The estimate covers the mass of all the stars, black holes, gas clouds, dust, dark matter and other unidentified flying objects in the Milky Way. The previous rough ballpark figure was around a trillion solar masses - the standard measure for big astronomical objects.
Scientists began trying to “weigh” the Earth two centuries ago, and astronomers eventually established the distance to the sun. Later, using Newton’s equations, they arrived at a mass for the sun (it is 330,000 times the mass of the Earth).
But the galaxy had proved more intractable. One big problem is that to arrive at a good estimate, astronomers have to be sure of the speeds of very distant objects. The other is that – because Earth is where it is – only a fraction of the galaxy is visible to telescopes.
“The fact that we sit inside the galaxy does introduce some difficulties,” said Gwendolyn Eadie, a PhD student at McMaster University in Ottawa, who led the study which was presented at the Canadian Astronomical Society’s annual conference in Winnipeg on Tuesday.
“We have a heliocentric perspective: we see everything from the perspective of our sun’s position (and movement) through the galaxy. It’s important that we take the movement and position of the sun into account when we measure the motions and positions of other objects in the Milky Way. Luckily, in this regard I can stand on the shoulders of giants. Over the years, many astronomers have put in an enormous effort to figure out how to take these things into account.”
She and her supervisor, Professor William Harris, an astronomer and physicist at McMaster, made the best of the incomplete data and devised a “galactic mass estimator” to make calculations that they believe are more plausible than any so far. They have submitted a paper to the Astrophysical Journal. The ultimate prize, in research of this kind, is a better understanding of dark matter – the cold, invisible, untouchable but massive material that must act as gravitational glue in every galaxy, but which so far has not been identified. But better estimates of mass will deliver better understanding.
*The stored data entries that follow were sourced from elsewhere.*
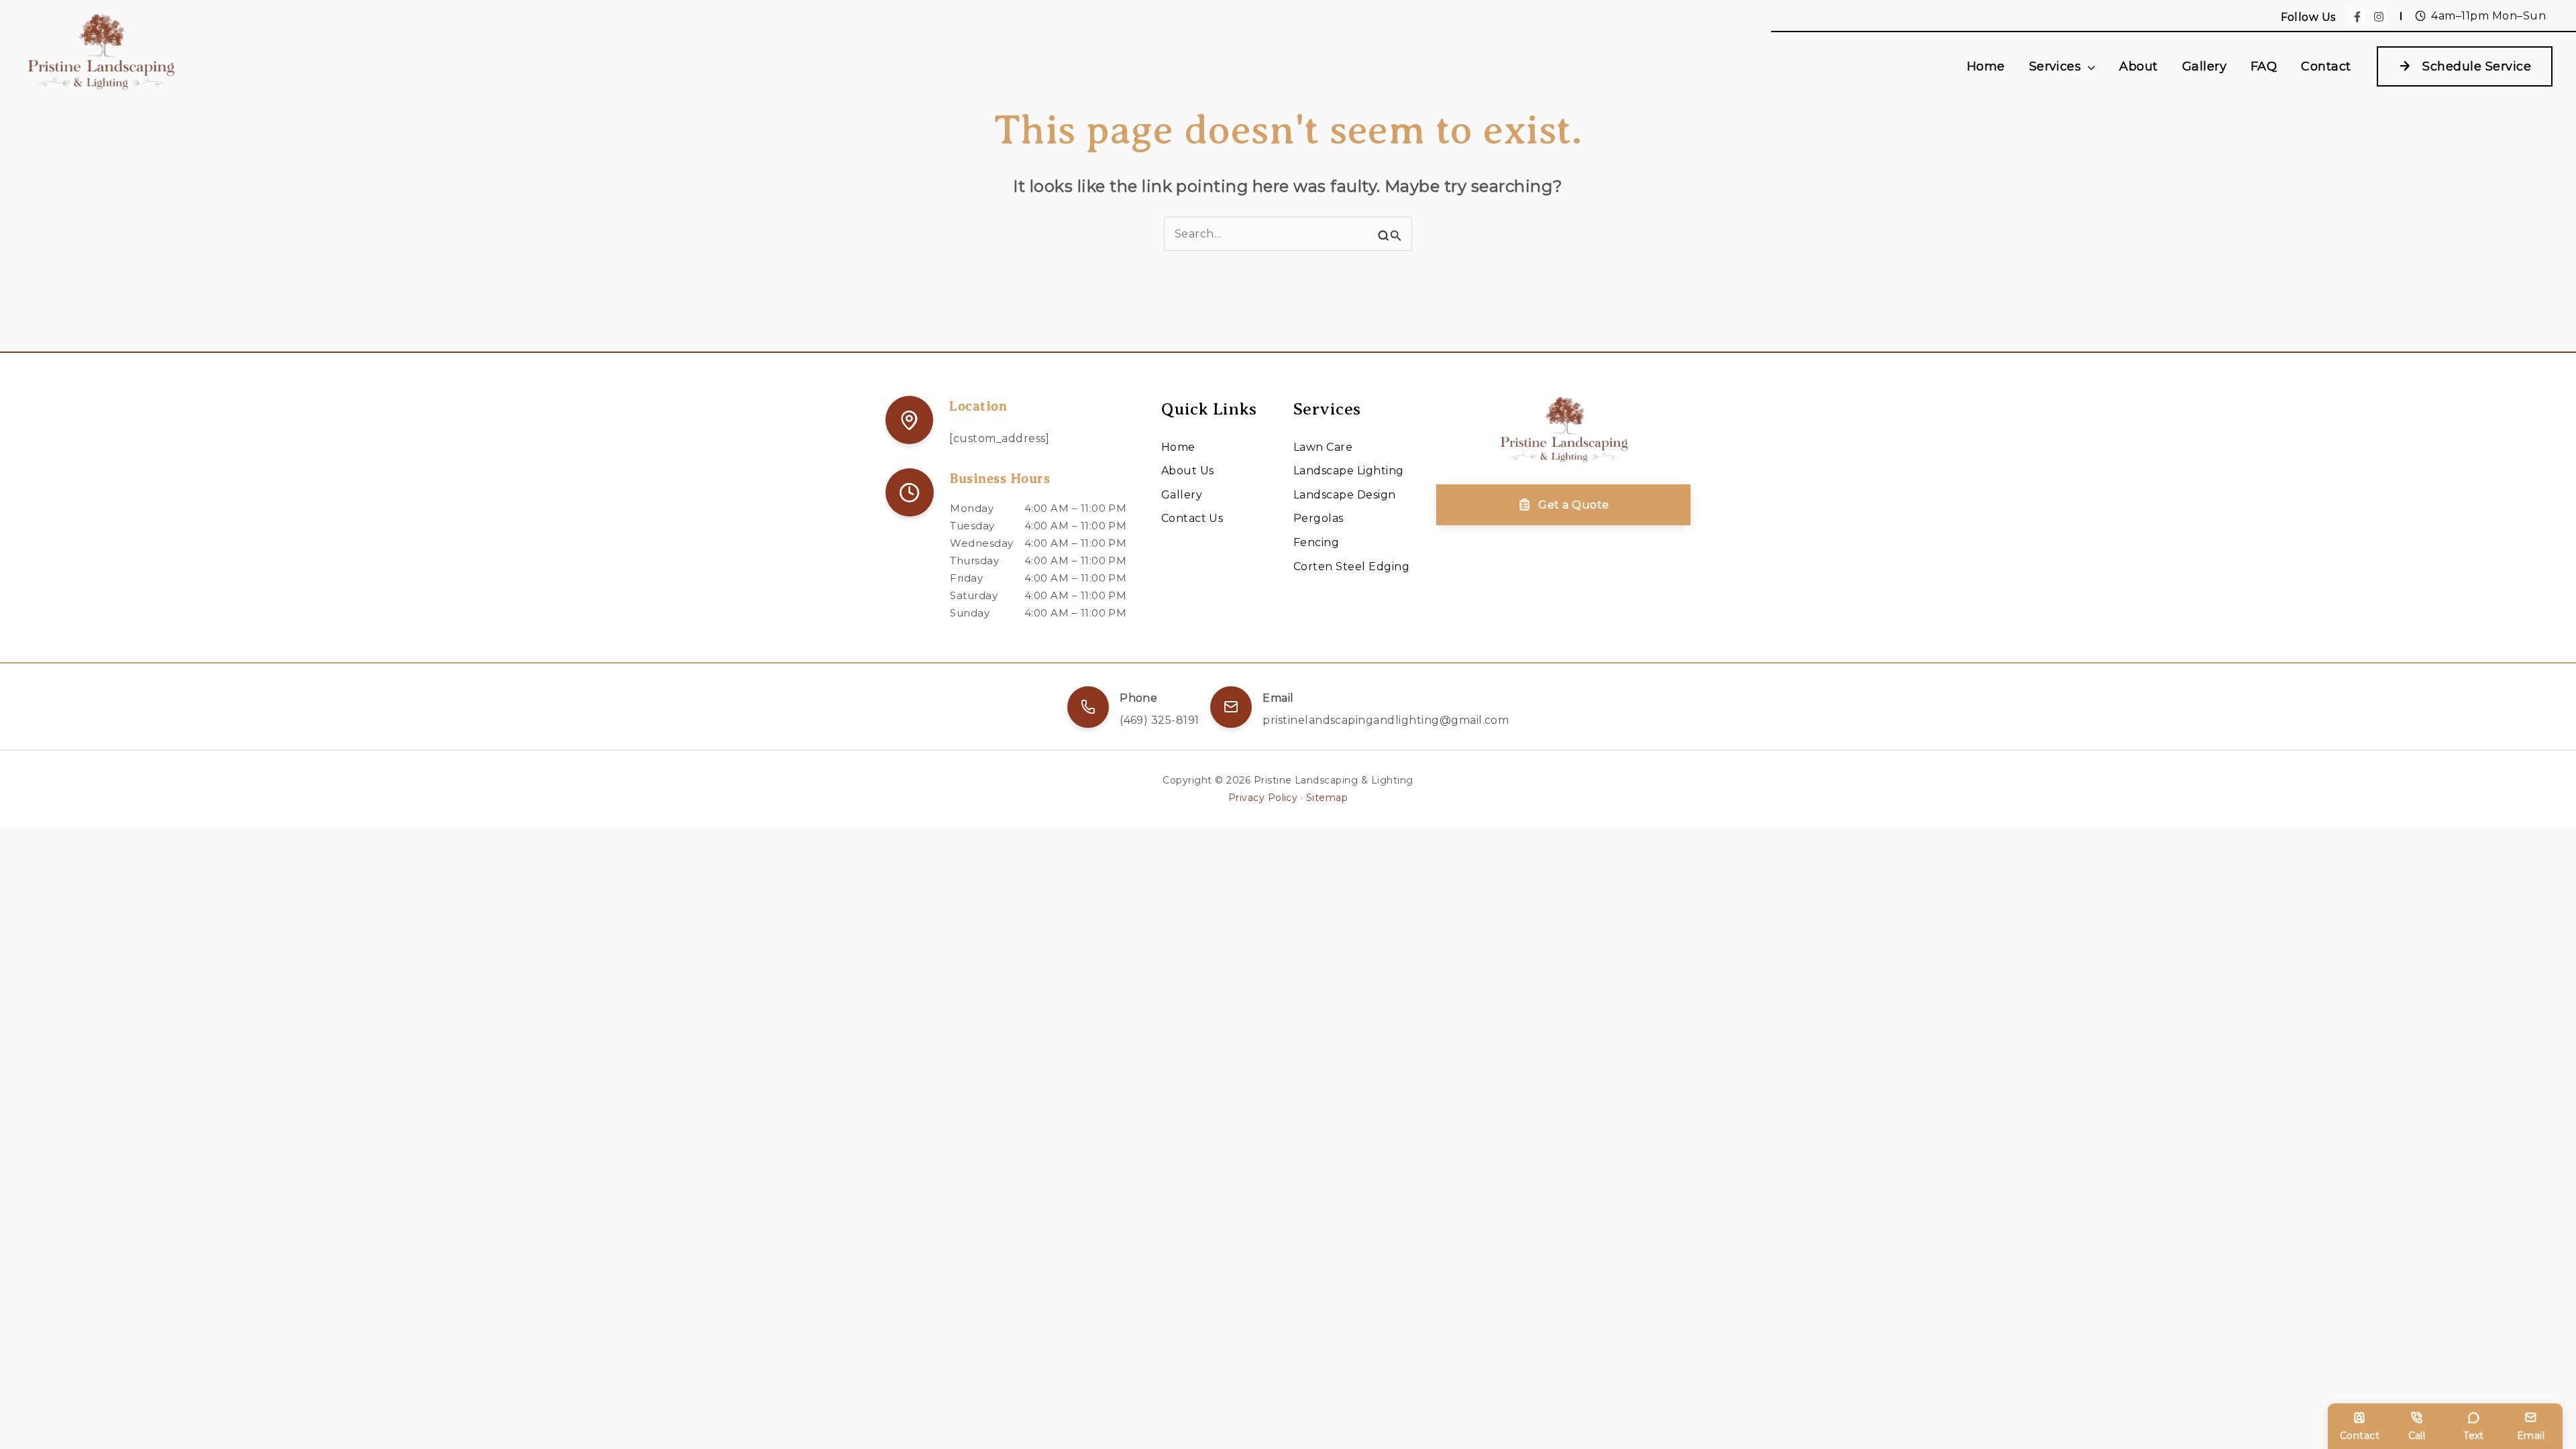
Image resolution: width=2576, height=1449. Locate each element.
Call (2417, 1436)
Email (2530, 1436)
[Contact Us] (1192, 518)
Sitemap (1327, 798)
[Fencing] (1316, 542)
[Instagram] (2379, 17)
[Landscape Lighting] (1348, 471)
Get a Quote (1573, 504)
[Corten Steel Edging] (1351, 567)
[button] (2088, 66)
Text (2473, 1436)
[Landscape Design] (1344, 495)
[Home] (1178, 447)
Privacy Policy (1263, 798)
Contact (2359, 1436)
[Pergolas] (1318, 518)
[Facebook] (2357, 17)
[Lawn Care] (1322, 447)
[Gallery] (1181, 495)
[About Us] (1187, 471)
“The mass of a galaxy’s dark matter halo plays a large role in the formation and evolution of that galaxy. Certain properties such as star formation rates and the size of supermassive black holes are known to depend on the mass of the galaxy,” Eadie said.
“So, pinning down the mass of our own galaxy, the Milky Way, is incredibly important both for our understanding of our own galaxy, and putting the Milky Way into the context of other galaxies in the universe.”
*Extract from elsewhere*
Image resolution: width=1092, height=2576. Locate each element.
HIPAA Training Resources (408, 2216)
The new approach, she says, provides an estimate for the total mass held within any distance from the galactic centre. The galaxy is roughly 100 to 120 million light years in length so the calculations are a work in progress. She believes that comparisons of measurements and results will lead to better calculations and more accurate models of the galaxy.
“We can also compare the total mass estimate to the amount of visible matter that we see in the Milky Way and then get a prediction for the amount of dark matter,” said Eadie.
“With our estimate, it seems that dark matter makes up about 88% of the Milky Way’s mass.”